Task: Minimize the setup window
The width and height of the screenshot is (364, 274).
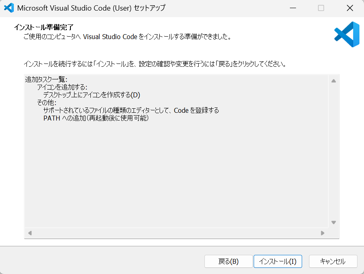Action: [x=292, y=8]

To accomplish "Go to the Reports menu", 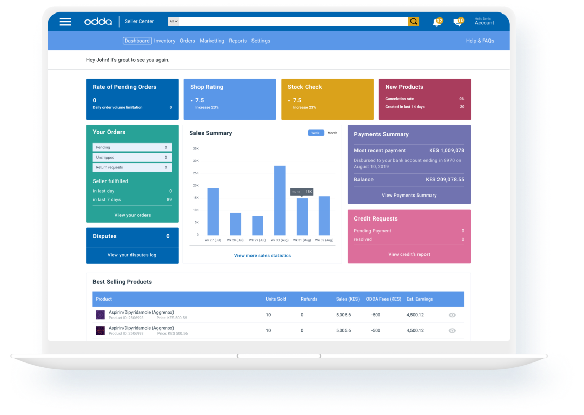I will 237,41.
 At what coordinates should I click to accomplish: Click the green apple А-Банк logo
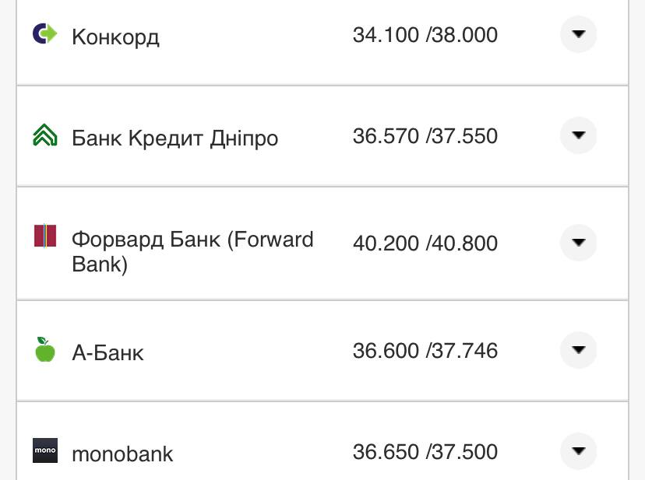(x=46, y=350)
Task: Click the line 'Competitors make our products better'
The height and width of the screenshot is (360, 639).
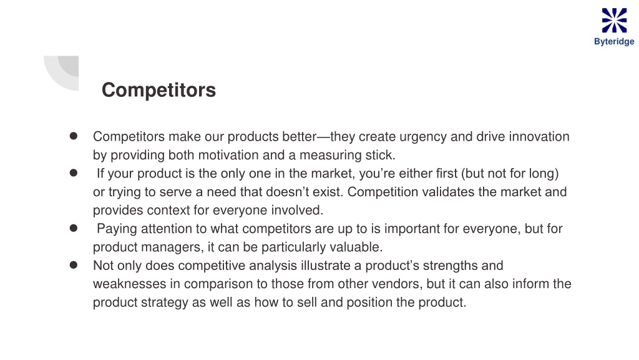Action: tap(331, 137)
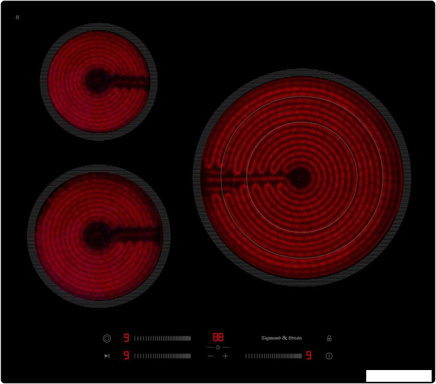
Task: Tap the red 88 timer display
Action: [x=218, y=337]
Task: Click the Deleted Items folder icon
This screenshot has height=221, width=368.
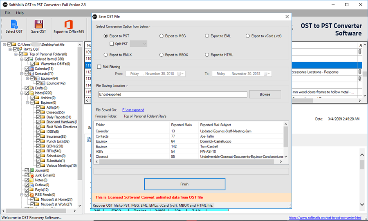Action: tap(32, 59)
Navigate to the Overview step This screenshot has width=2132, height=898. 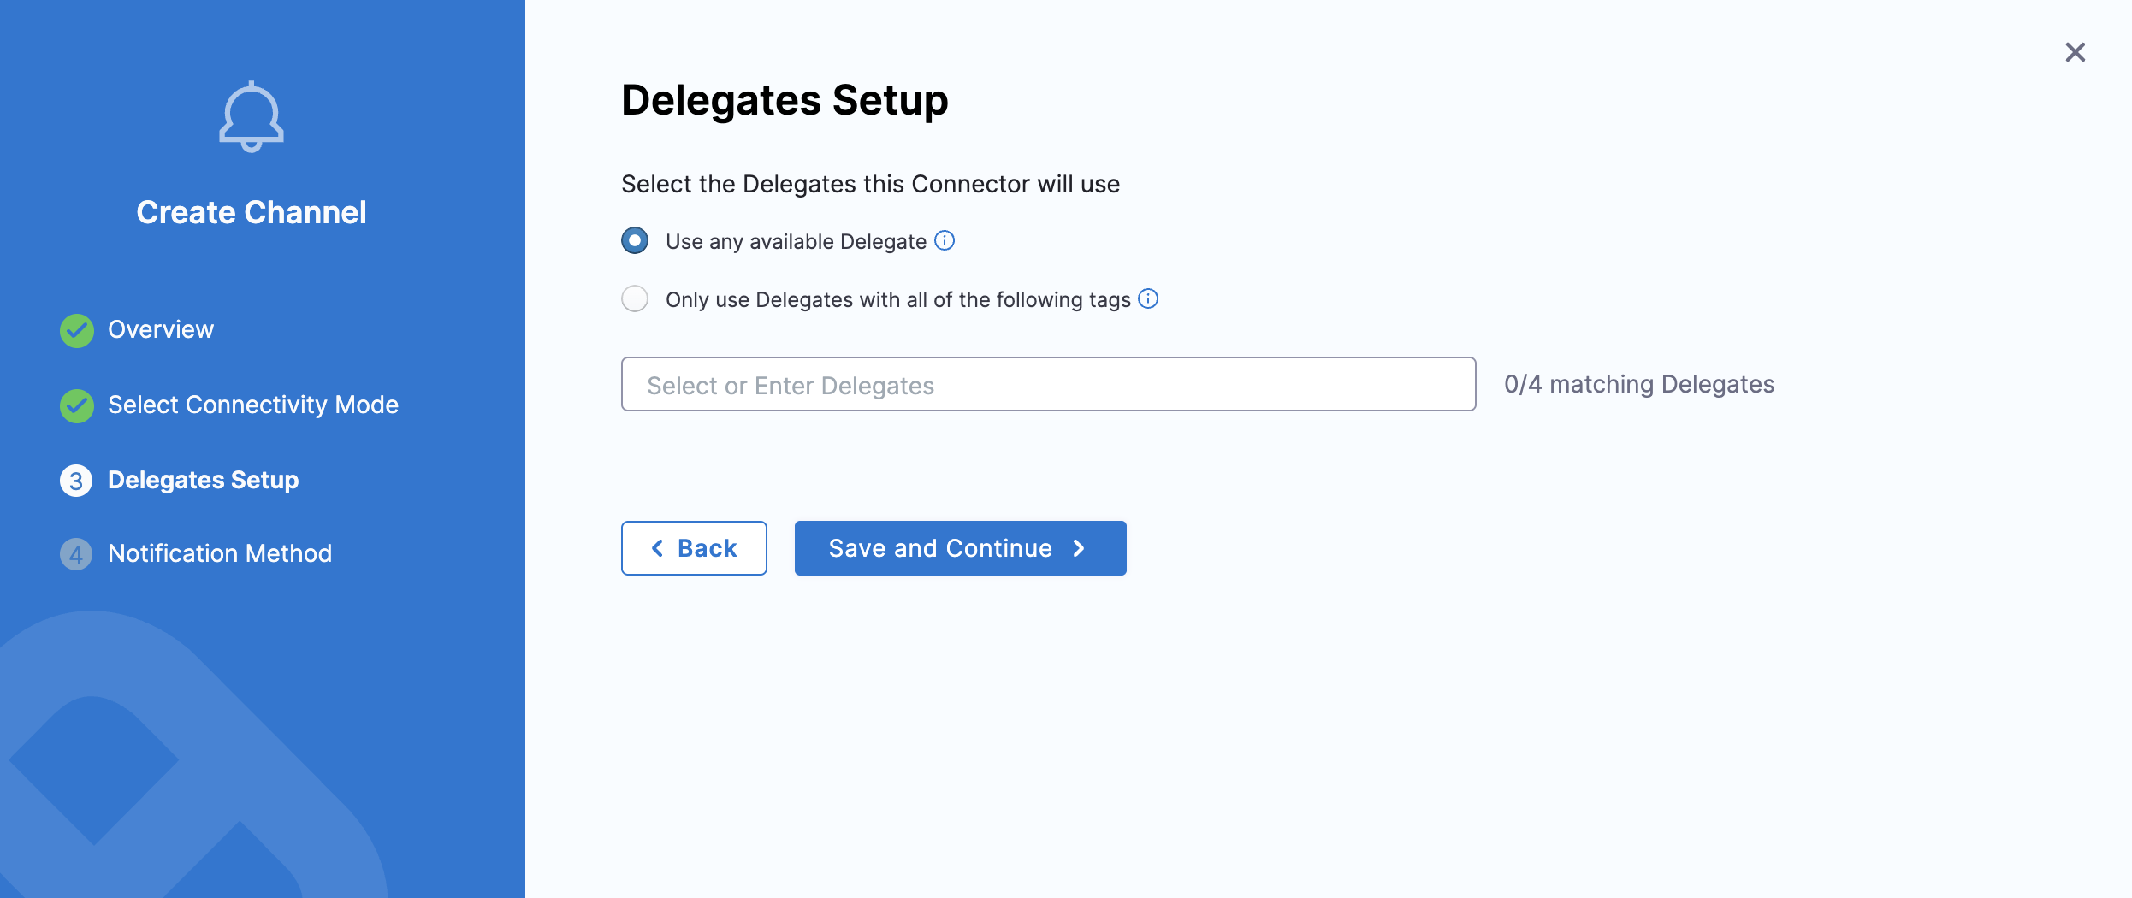pyautogui.click(x=161, y=329)
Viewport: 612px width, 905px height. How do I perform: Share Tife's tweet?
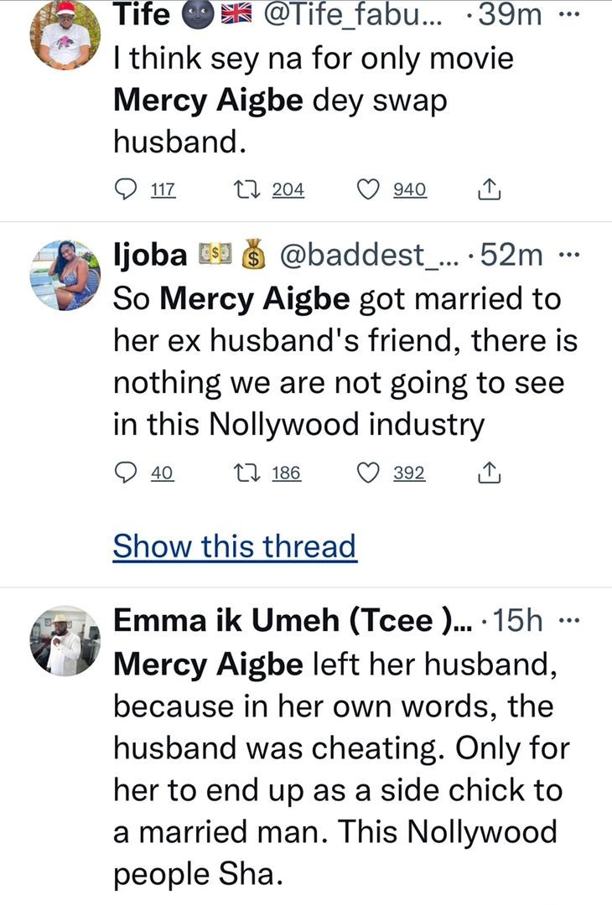pyautogui.click(x=489, y=191)
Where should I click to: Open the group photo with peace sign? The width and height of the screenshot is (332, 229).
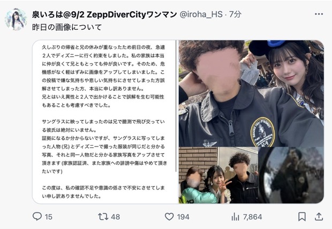point(218,175)
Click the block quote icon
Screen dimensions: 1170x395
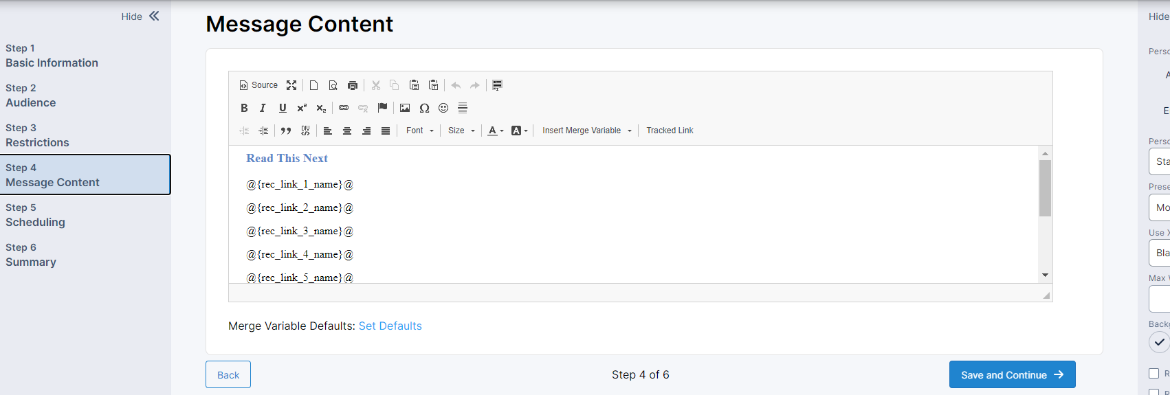(x=286, y=131)
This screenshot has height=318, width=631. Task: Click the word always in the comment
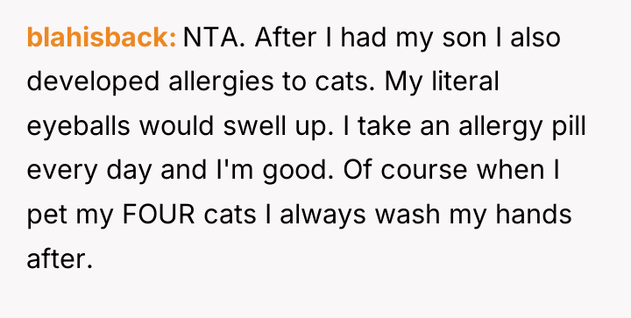[x=323, y=216]
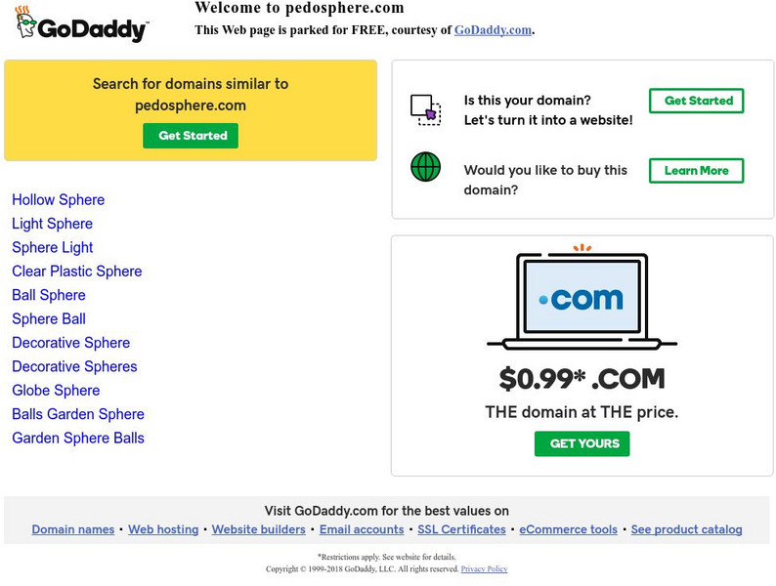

[How to complete this task]: Line by line and exactly, reproduce the span from the line with "Click the block quote icon" through the end of the data above, both ends included, with pictures left out.

[The completed task]:
Click the block quote icon
Screen dimensions: 1170x395
(x=286, y=131)
This screenshot has height=318, width=631. Task: Click the word always in the comment
[x=323, y=216]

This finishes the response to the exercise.